Dicen que los ciclos se repiten, y se ponen de ejemplo dos guerras, separadas por un siglo. La guerra de independencia y la revolución mexicana. En los años recientes la violencia ha vuelto en forma de combate al crimen organizado, el número de muertes se compara con el de algunas de las guerras más violentas de la historia, como la de Vietnam. Es posible que tenga razón Freud, en el “Malestar en la cultura”, cuando afirma: “el hombre no es una criatura tierna y necesitada de amor, que sólo osaría defenderse si se le atacara, sino, por el contrario, un ser entre cuyas disposiciones instintivas también debe incluirse una buena porción de agresividad.
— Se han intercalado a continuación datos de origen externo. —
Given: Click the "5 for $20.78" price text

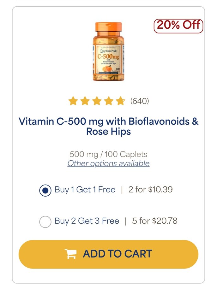Looking at the screenshot, I should (155, 221).
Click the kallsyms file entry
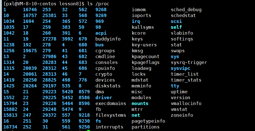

Por consiguiente, el prójimo no le representa únicamente un posible colaborador y objeto sexual, sino también un motivo de tentación para satisfacer en él su agresividad, para explotar su capacidad de trabajo sin retribuirla, para aprovecharlo sexualmente sin su consentimiento, para apoderarse de sus bienes, para humillarlo, para ocasionarle sufrimientos, martirizarlo y matarlo”. O Albert Camus cuando afirma en “La Caída”, que  “Ya sé que no podemos prescindir de dominar o de que nos sirvan. Cada ser humano tiene necesidad de esclavos como el aire puro. Mandar es respirar… Y hasta los más desheredados consiguen respirar. El último en la escala social tiene todavía a su cónyuge o a su hijo; si es soltero, a un perro”.